__Exercise material__
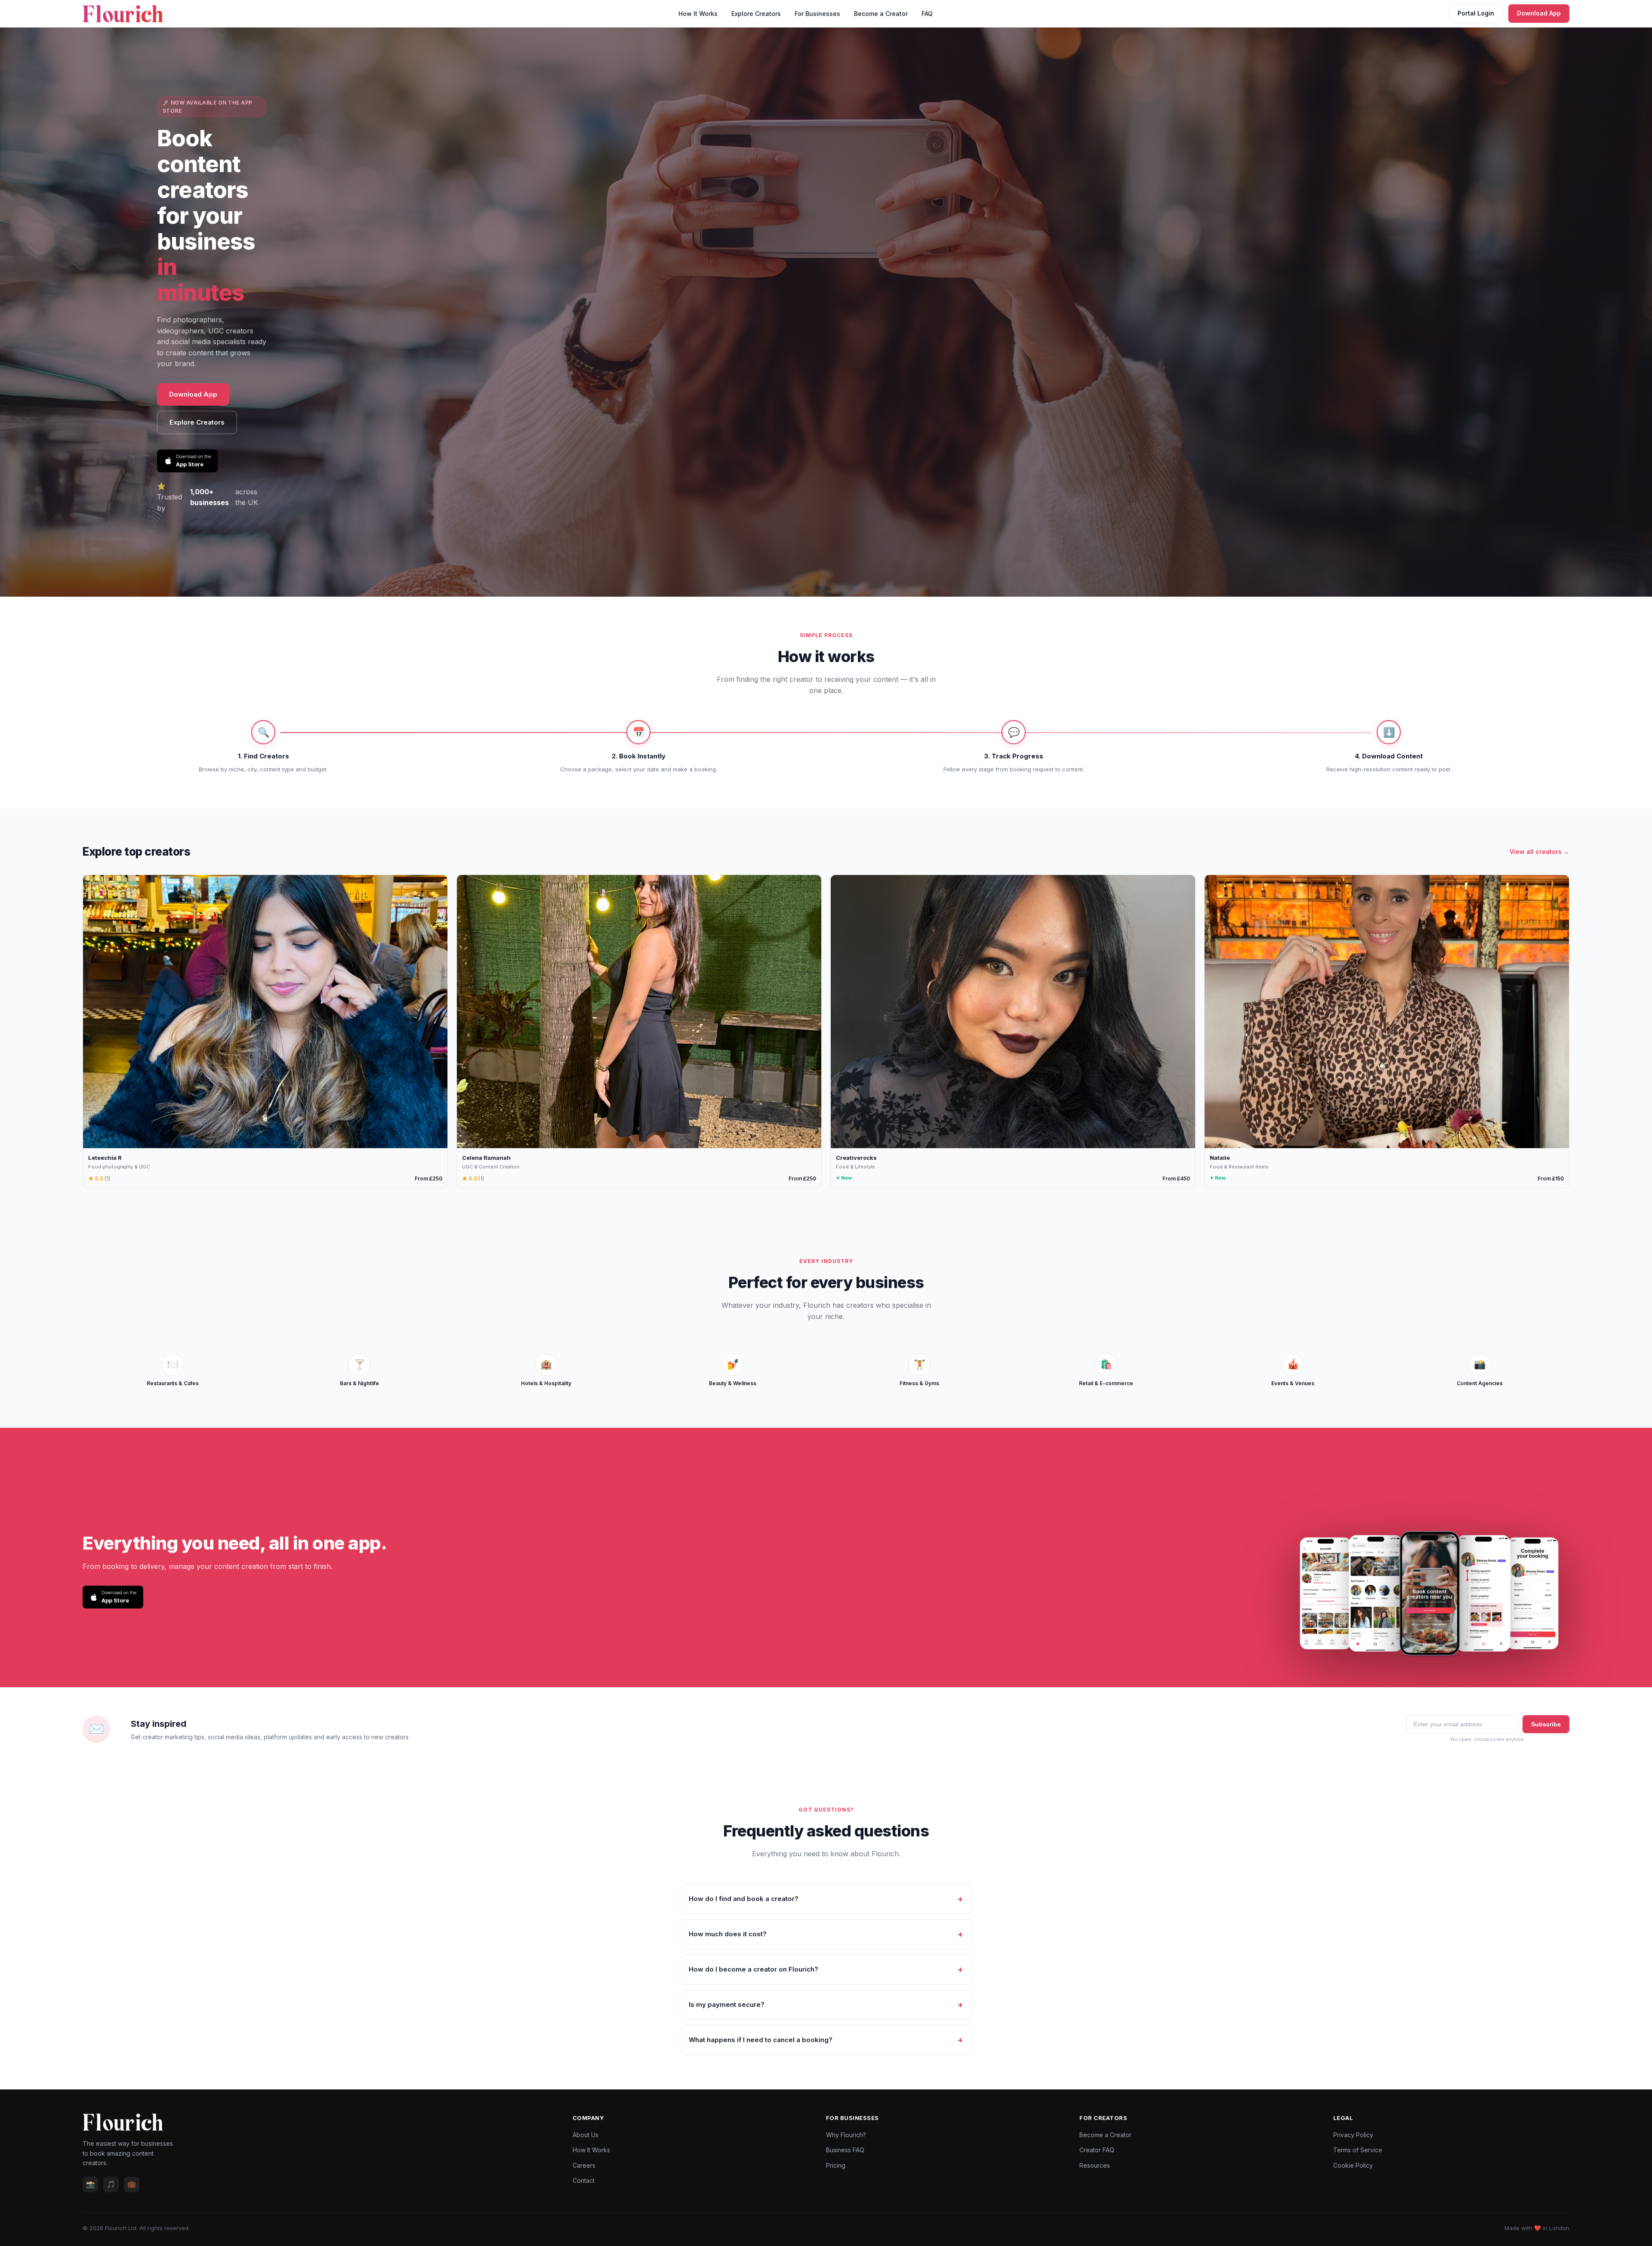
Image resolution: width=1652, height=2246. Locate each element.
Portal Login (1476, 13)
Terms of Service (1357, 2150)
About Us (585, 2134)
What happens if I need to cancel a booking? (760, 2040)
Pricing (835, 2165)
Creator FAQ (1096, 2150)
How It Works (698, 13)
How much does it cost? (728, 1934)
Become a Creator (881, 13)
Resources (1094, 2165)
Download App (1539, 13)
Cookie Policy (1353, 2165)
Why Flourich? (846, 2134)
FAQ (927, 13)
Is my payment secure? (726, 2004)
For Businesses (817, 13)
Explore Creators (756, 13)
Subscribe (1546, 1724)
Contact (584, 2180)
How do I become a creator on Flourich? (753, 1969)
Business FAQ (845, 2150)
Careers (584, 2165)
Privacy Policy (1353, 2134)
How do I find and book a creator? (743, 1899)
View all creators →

* * *

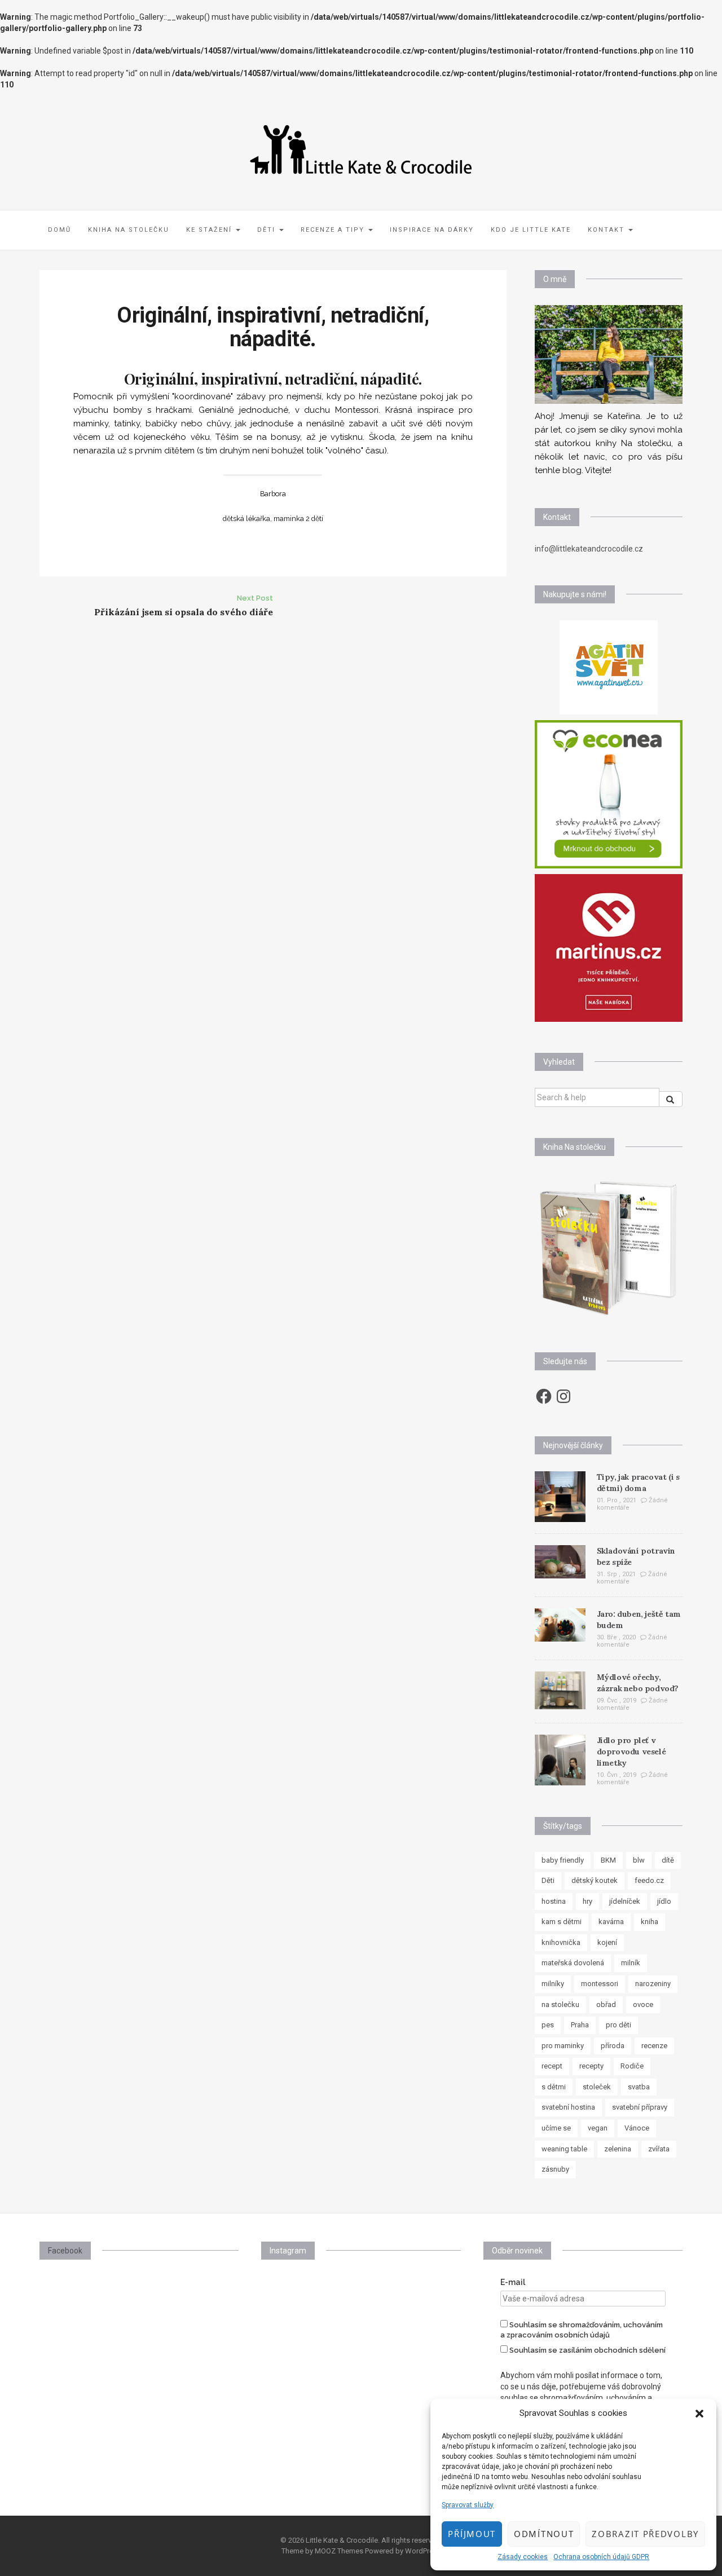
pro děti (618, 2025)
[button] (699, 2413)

__What you need to do__
Your answer should be the lines of the listing above between the line holding "How It Works (698, 13)" and the line holding "View all creators →", inclusive, restated word for word and alone.

__Task solution__
How It Works (698, 13)
How much does it cost? (728, 1934)
Become a Creator (881, 13)
Resources (1094, 2165)
Download App (1539, 13)
Cookie Policy (1353, 2165)
Why Flourich? (846, 2134)
FAQ (927, 13)
Is my payment secure? (726, 2004)
For Businesses (817, 13)
Explore Creators (756, 13)
Subscribe (1546, 1724)
Contact (584, 2180)
How do I become a creator on Flourich? (753, 1969)
Business FAQ (845, 2150)
Careers (584, 2165)
Privacy Policy (1353, 2134)
How do I find and book a creator? (743, 1899)
View all creators →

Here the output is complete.